**Document excerpt**
===
Background: Treatments for depression have improved, and their availability has markedly increased since the 1980s. Mysteriously, the prevalence of depression in the general population has not decreased. This ‘treatment-prevalence paradox’ (TPP) raises fundamental questions about the diagnosis and treatment of depression.

Aim: To clarify the TPP.

Method: We discuss seven explanations for the TPP, based on an integrative narrative review.

Results: The first two explanations assume that improved and more widely available treatments did reduce the prevalence, but that the reduction has been offset by an increase in: 1. misdiagnosing distress as depression, yielding more ‘false positive’ diagnoses; or 2. an actual increase in the incidence of first episodes. The remaining five explanations assume prevalence did not decrease, but suggest that 3. acute phase treatments and 4. relapse prevention are less efficacious than believed; 5. trial efficacy doesn’t generalize to real-world settings; 6. expansion of treatment was not optimally targeted at recurrent-chronic cases which account for most prevalence; and 7. treatments have sometimes counterproductive effects.
===
**Record set**
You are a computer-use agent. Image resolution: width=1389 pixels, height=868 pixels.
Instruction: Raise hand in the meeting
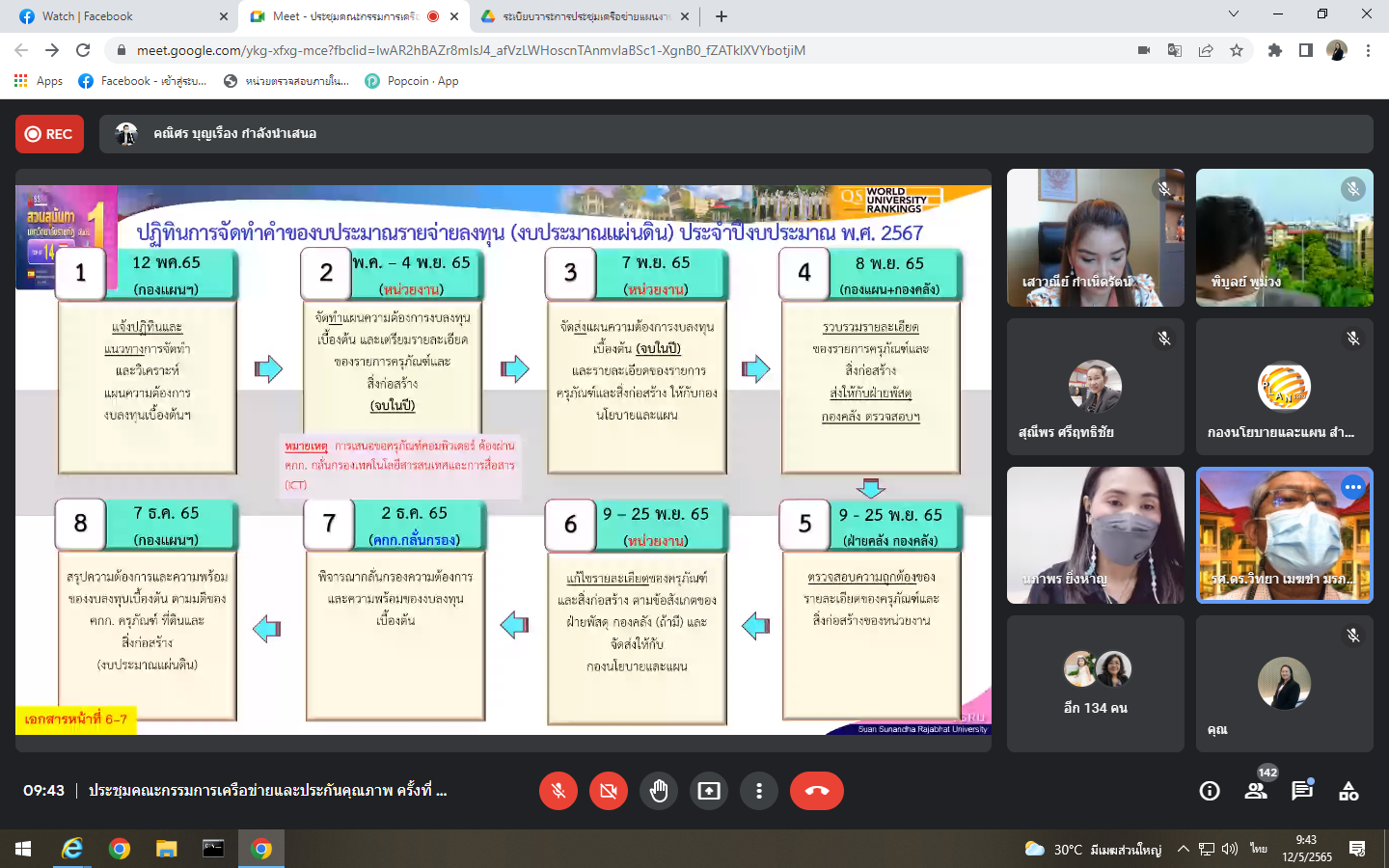coord(659,791)
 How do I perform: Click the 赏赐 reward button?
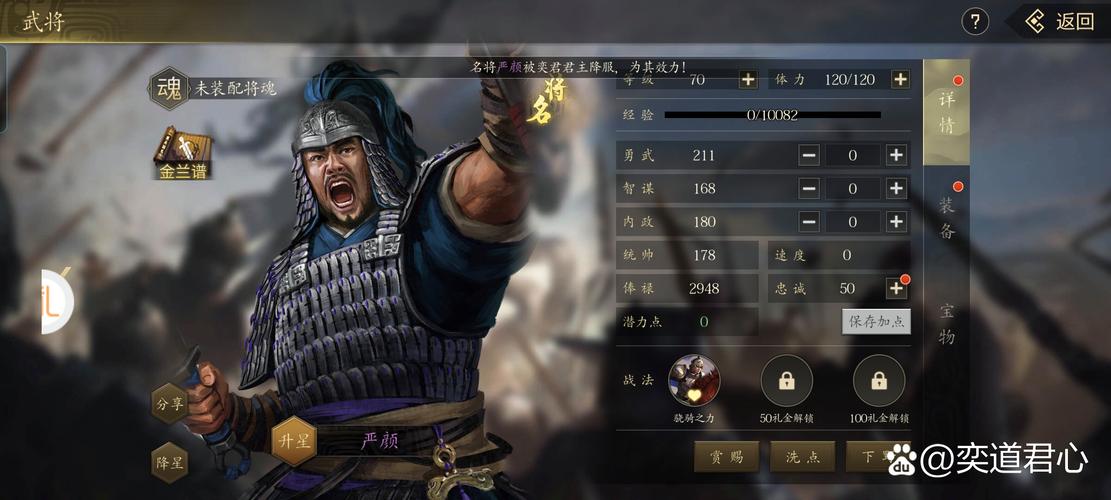tap(726, 457)
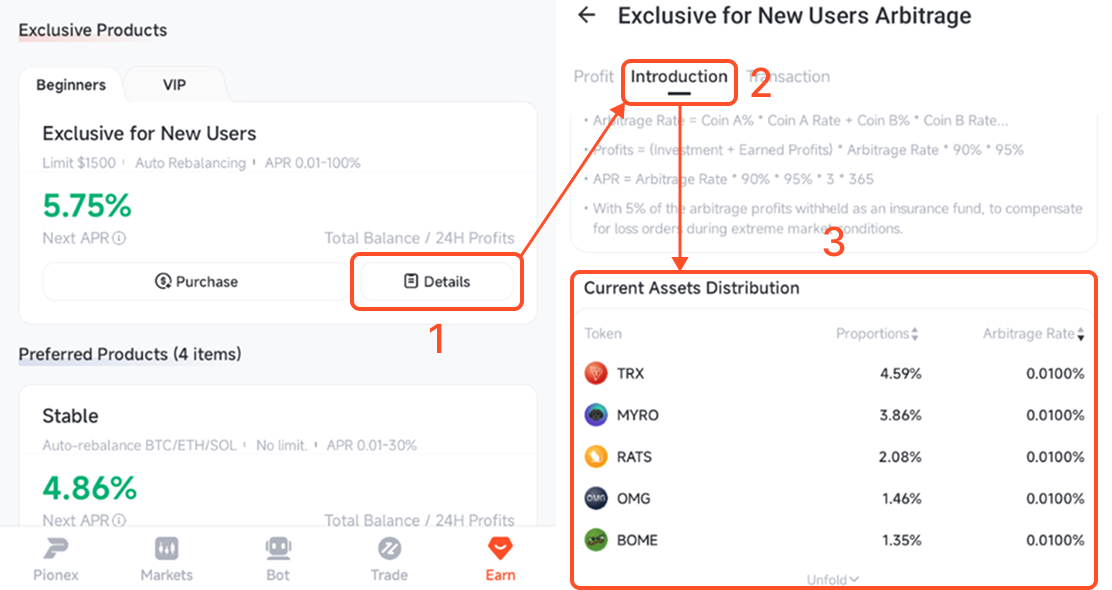Image resolution: width=1112 pixels, height=590 pixels.
Task: Switch to the VIP tab
Action: (x=174, y=85)
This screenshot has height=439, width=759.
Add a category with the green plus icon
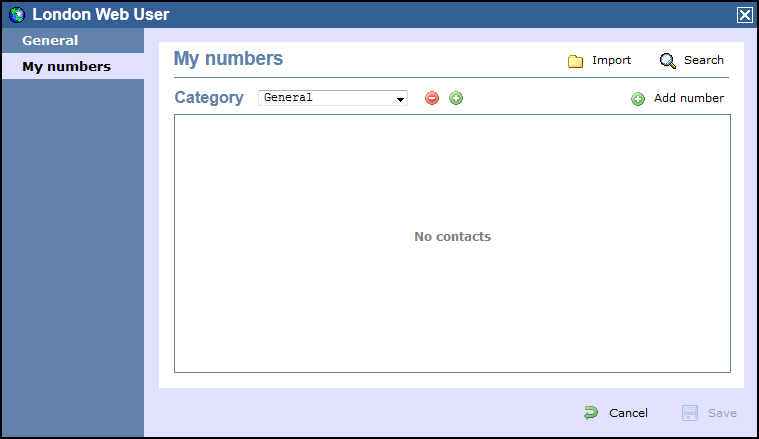pyautogui.click(x=456, y=98)
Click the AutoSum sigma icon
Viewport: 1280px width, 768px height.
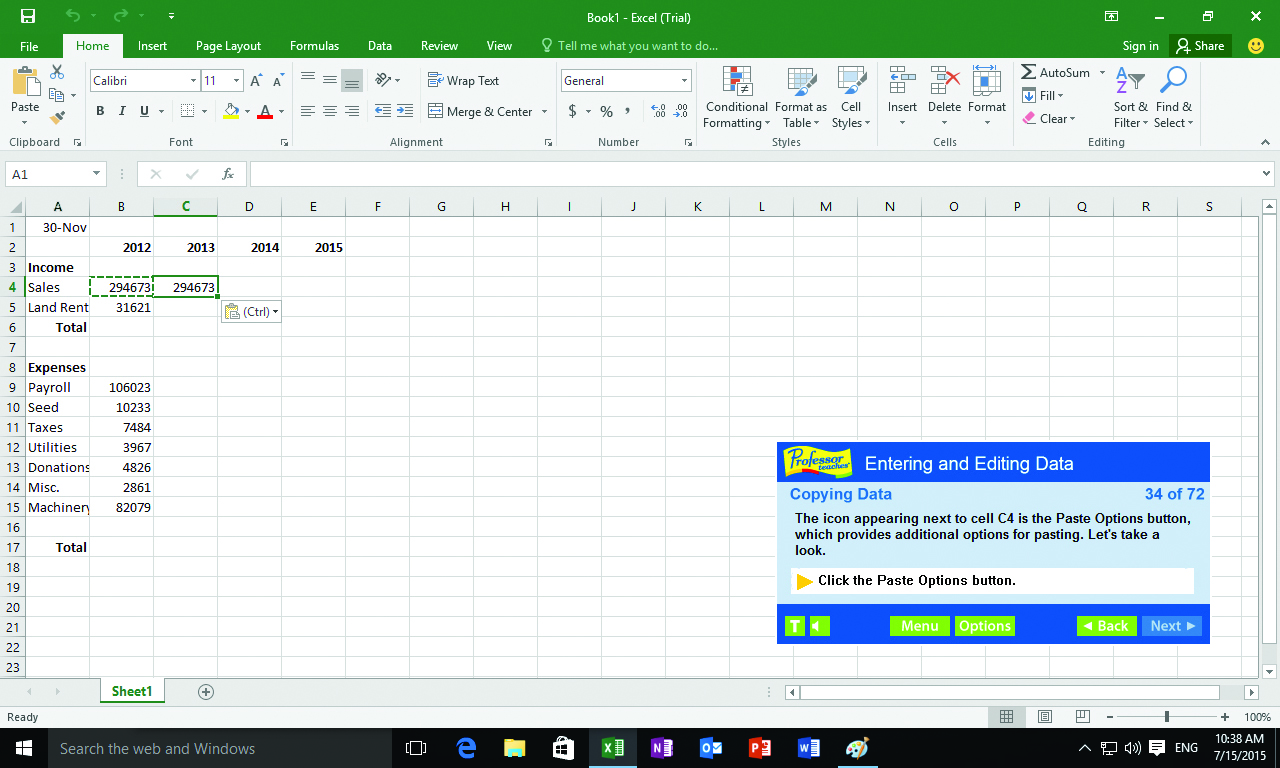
===
**Your tasks**
• a. Quote the depression abstract word for word, starting at "Results: The first" and ending at "sometimes counterproductive effects.".
• b. According to the depression abstract, why could wider treatment have failed to lower prevalence if it was not aimed at recurrent-chronic cases?
• c. Carry on writing the abstract about the depression treatment-prevalence paradox from the point where it ends.

**Results of the tasks**
• a.
Results: The first two explanations assume that improved and more widely available treatments did reduce the prevalence, but that the reduction has been offset by an increase in: 1. misdiagnosing distress as depression, yielding more ‘false positive’ diagnoses; or 2. an actual increase in the incidence of first episodes. The remaining five explanations assume prevalence did not decrease, but suggest that 3. acute phase treatments and 4. relapse prevention are less efficacious than believed; 5. trial efficacy doesn’t generalize to real-world settings; 6. expansion of treatment was not optimally targeted at recurrent-chronic cases which account for most prevalence; and 7. treatments have sometimes counterproductive effects.

• b. The abstract states that recurrent-chronic cases account for most prevalence. Expanding treatment without targeting those cases would leave most of the prevalence unaddressed.

• c.
Conclusion: Our analysis suggest that there is little evidence that false positives or first incidence have increased as a result of error or fact but rather strong evidence that (a) the published literature overestimates treatment efficacy, that (b) treatments are considerably less effective as deployed in ‘real world’ settings, and (c) that treatment impact differs substantially for chronic-recurrent cases relative to non-recurrent cases. Collectively, these three explanations probably account for most of the paradox. Further exploration of counterproductive effects of treatment is critical. Significant prevalence reduction requires not only better treatment but foremost long-term structurally funded prevention targeting powerful determinants.